> _WORK TASK_:
Would you please output the data exactly, omitting no line?

> _AVAILABLE DATA_:
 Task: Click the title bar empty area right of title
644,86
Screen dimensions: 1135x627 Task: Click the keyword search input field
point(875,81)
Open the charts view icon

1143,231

> _WRITTEN REPLY_:
 Task: Click the title bar empty area right of title
644,86
Screen dimensions: 1135x627 Task: Click the keyword search input field
point(875,81)
Open the charts view icon

1143,231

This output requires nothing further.